### What to work on
a) Answer these questions from the rock singles text:
(i) In what year does the list of singles end?
(ii) In what format must a song have been released to qualify for the list?
(iii) Which group recorded "Louie Louie"?
b) For each statement, say whether the rock singles text agrees with it, and quote the words from the text that decide it:
(i) The list treats #1 as a better single than #100.
(ii) A Robert Johnson record is allowed onto the list as an exception to the format rule.
(iii) "Sally Go 'Round The Roses" was released in 1965.
c) Carry on the rock singles text, starting after its final sentence.

### Document segment
....

Rock and Roll: 100 Best Singles – according to Paul Williams – Part 3

paul williams 100 best singles

There’s a scream inside everyone of us at every moment. And every one of us has had the experience of listening to a record and feeling that scream take over. Release. Abandon. Let it all out. Rock and Roll for me is about Eros, not Logos, which is paradoxical since my job is putting the experience in words.
~Paul Williams (Author’s note)

One of our favorite authors here at JV is Paul Williams, and…. he did write about other stuff than Bob Dylan.

We all love lists, so I’ll try out a new series of posts honoring one of his lesser known books:

Rock And Roll: The 100 Best Singles

..the list is chronological, starting back before the beginning and going through the 50′s and the 60′s and the 70′s and the 80′s, and ending for the sake of convenience in 1991. So #1 is not supposed to be ‘better’ than #100. It just got in the line first.

My criteria are simple: the song has to have been released as a seven-inch 45 rpm single in the United States or Great Britain (Robert Johnson’s 78 rpm ten-inch is the exception that proved the rule), and it has be “rock and roll” according to my subjective evaluation…
~Paul Williams (Author’s note)

All quotes are from the book.

Here is #21 – 30

#21 Sally Go ‘Round The Roses – The Jaynetts (1963)
 The piano riff. The organ when it comes in. The relationship between the voices, the rising and falling volume, the hypnotic, intense, circular, unfailing rhythm. It’s just about as quintessential a rock single as there could be.
#22 Louie Louie – The Kingsmen (1963)
 ..surely the rock song that has been performed the most, at the grass roots level, every year since the Kingsmen first introduced it to the world. ..it’s the attitude. And the persistence of the rhythm and the crude clarity of the sound and the sloppy, undeniable fluidity of the guitar solo and the way the singer says “Okay, let’s give it to ’em, right now!”

....

### Record extracts
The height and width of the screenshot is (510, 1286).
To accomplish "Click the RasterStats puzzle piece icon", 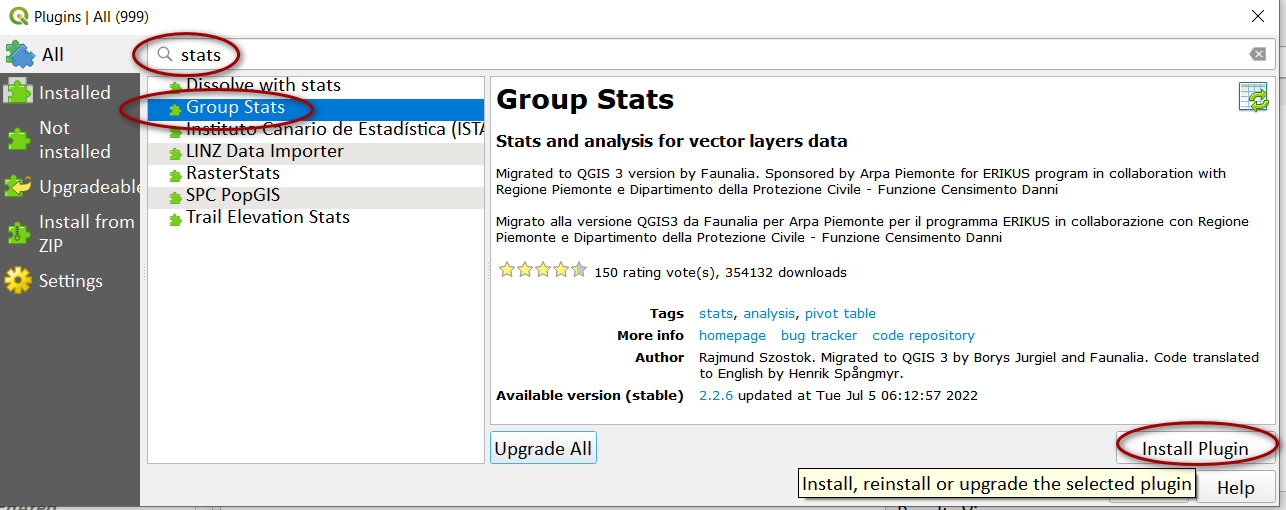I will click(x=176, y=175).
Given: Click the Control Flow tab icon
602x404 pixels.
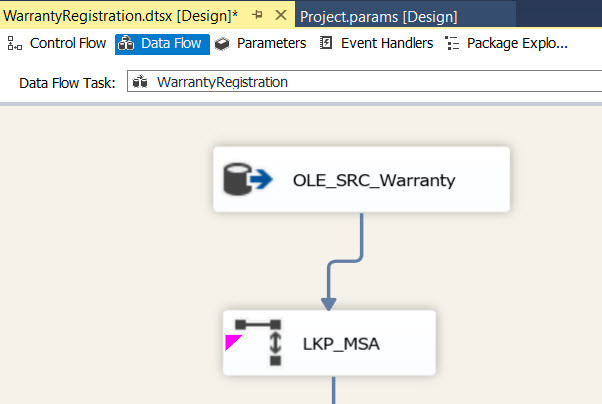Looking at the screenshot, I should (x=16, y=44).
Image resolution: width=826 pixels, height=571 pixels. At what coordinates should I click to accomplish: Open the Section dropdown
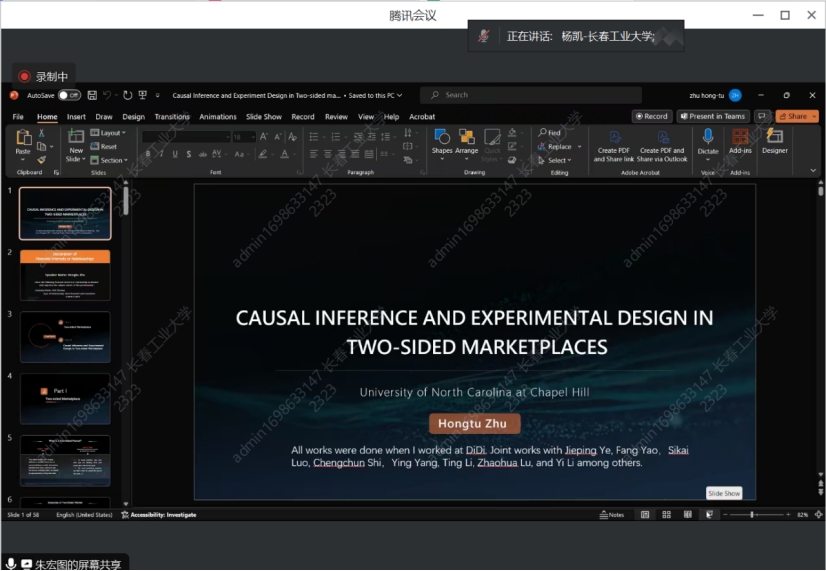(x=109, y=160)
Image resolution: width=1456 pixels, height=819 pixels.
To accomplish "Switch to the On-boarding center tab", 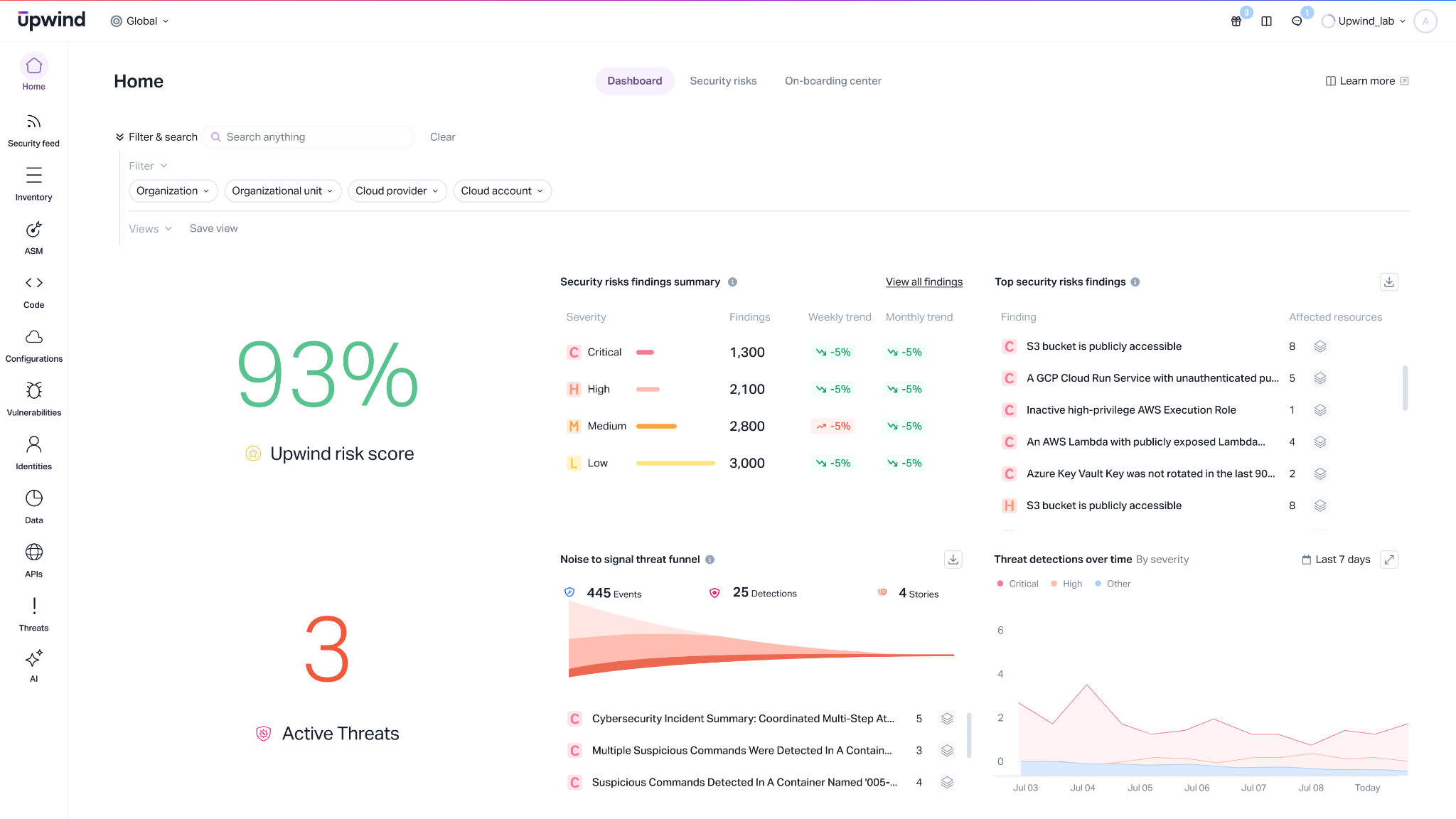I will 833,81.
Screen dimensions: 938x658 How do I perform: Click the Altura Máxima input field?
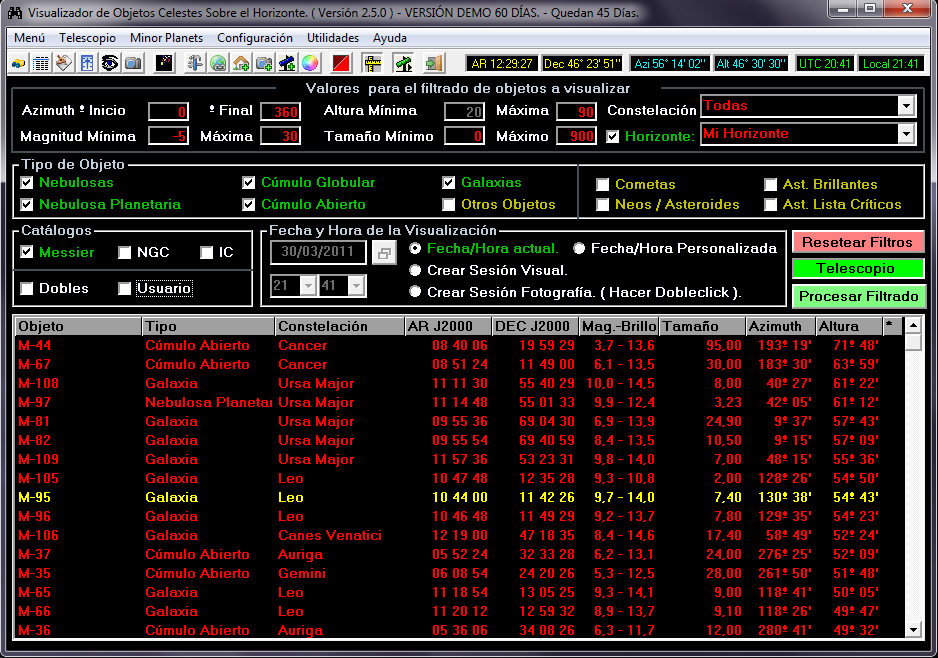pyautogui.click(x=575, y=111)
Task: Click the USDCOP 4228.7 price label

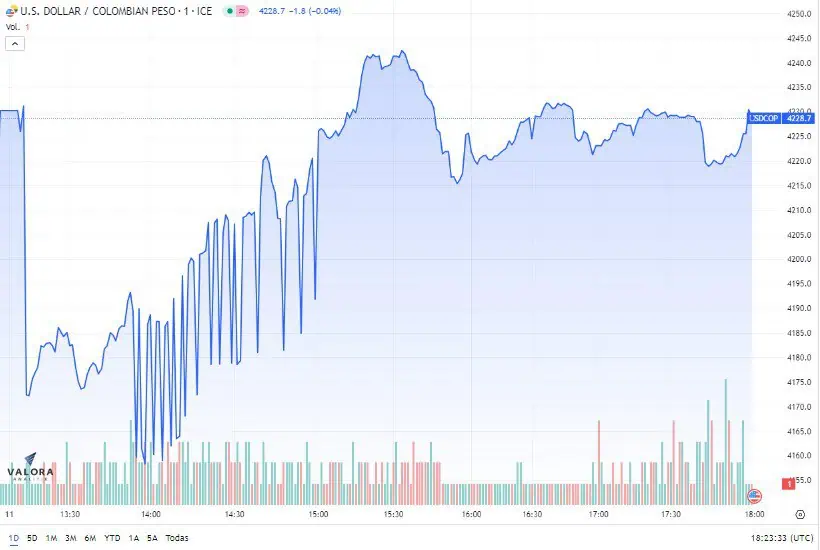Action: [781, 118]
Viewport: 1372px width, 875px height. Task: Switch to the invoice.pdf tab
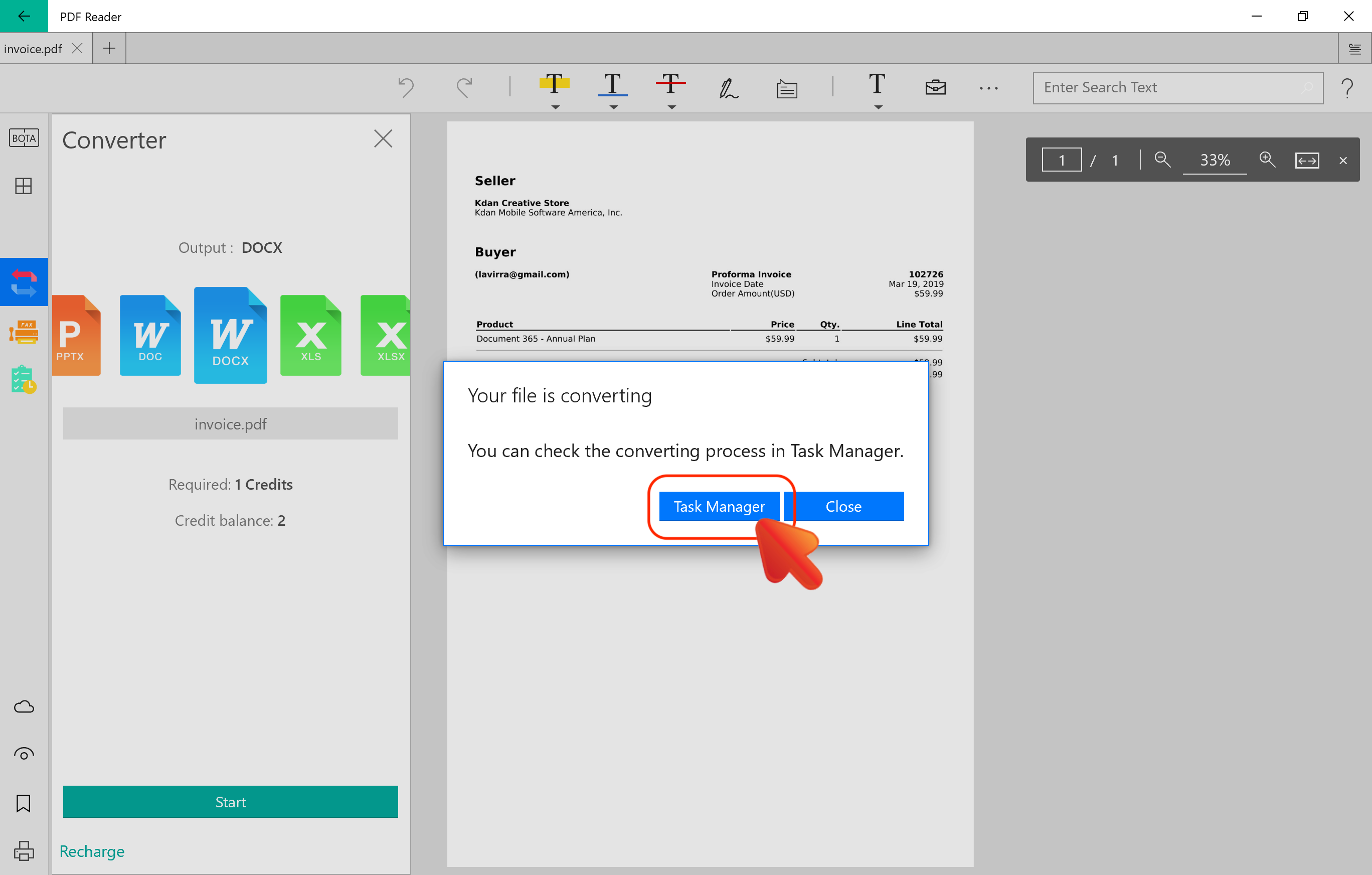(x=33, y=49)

....

### Outputs for the tasks
a)
(i) 1991
(ii) As a seven-inch 45 rpm single in the United States or Great Britain
(iii) The Kingsmen

b)
(i) No: "So #1 is not supposed to be ‘better’ than #100."
(ii) Yes: "Robert Johnson’s 78 rpm ten-inch is the exception that proved the rule"
(iii) No: "Sally Go ‘Round The Roses – The Jaynetts (1963)"

c)
#23 Fun, Fun, Fun – The Beach Boys (1964)
 ..starts by borrowing outright Chuck Berry’s guitar intro from “Johnny B. Goode,” a tribute as much as a rip-off.
.. “Fun, Fun, Fun” is a teen vignette in the Chuck Berry tradition, and stands as one of the all-time classics of the genre.
.. Innocence and arrogance. It’s a delicate combination, and you can’t fake any part of it.
#24 I Get Around/Don’t Worry Baby – The Beach Boys (1964)
“Don’t Worry Baby” is one of the pinnacles of rock and roll artistry because of it’s utter unselfconsciousness, its innocent, unmatchable power and sincerity.
Don’t Worry Baby:


..also a masterpiece. Two for the price of one. ..it’s like the forerunner of some major new musical form that’s still unexplored..
I Get Around:
#25 Dancing In the Street – Martha and the Vandellas (1964)
 ..it is ultimately the sound of the record, rather than what it means, that determines its greatness. … A great sound, to me, is something alive, that can be returned to again and again as a source of inspiration & nourishment.
#26 You Really Got Me – The Kinks (1964)
You really got me. I am really caught by you. This is truth for me at this moment. I am filled and bursting by it, intoxicated by it, bleeding from it, can’t live without it. Play the song again, please. I am starting to have a sense of my own existence.
#27 Baby Please Don’t Go/Gloria – Them (1964)
Into the heart of the beast. Like “Mona,” like “Peggy Sue,” here is something so good, so pure, that if no other hint of it but this record existed, there would still be such a thing as rock and roll. Essence. It permeates this 45, leaks through from one side to the other and back again.
[Gloria] resulting in one of the most perfect rock anthems know to humankind. .. it’s made an indelible impression on every rock ‘n’ roller who’s ever heard it.
Gloria:


Baby Please Don’t Go:
#28 A Change Is Gonna Come – Sam Cooke (1964)
This one makes it on the lyrics alone. .. It’s all in the voice, isn’t it? And isn’t it wonderful when voice and words, spirit and message, are so perfectly united? A great single, call it rock and roll or whatever you want, is a work of art that can instantly bring its listeners to that place where we experience and remember the deepest truths. It’s all in that title phrase, and the way Sam holds it in his heart and voice.
#29 I Can’t Explain – The Who (1965)
..Melody, rhythm, language, and performance all in one package, and roughly equal in value (for greatness you must ring all the bells); everything riding on this one song…
.. that perfect last guitar solo (appropriately borrowed from “Louie Louie”; where else?) and the way it segues into the semi-auditable (borrowed from the Beach Boys) “ooh ooh”s..
#30 The Last Time – The Rolling Stones (1965)
 I am a poor man, but I have my riches, and one of them is the sound these guitars make when I listen to this single .. with the treble up. It’s a sound that calls forth the life in me. Always has and still does. Music everlasting.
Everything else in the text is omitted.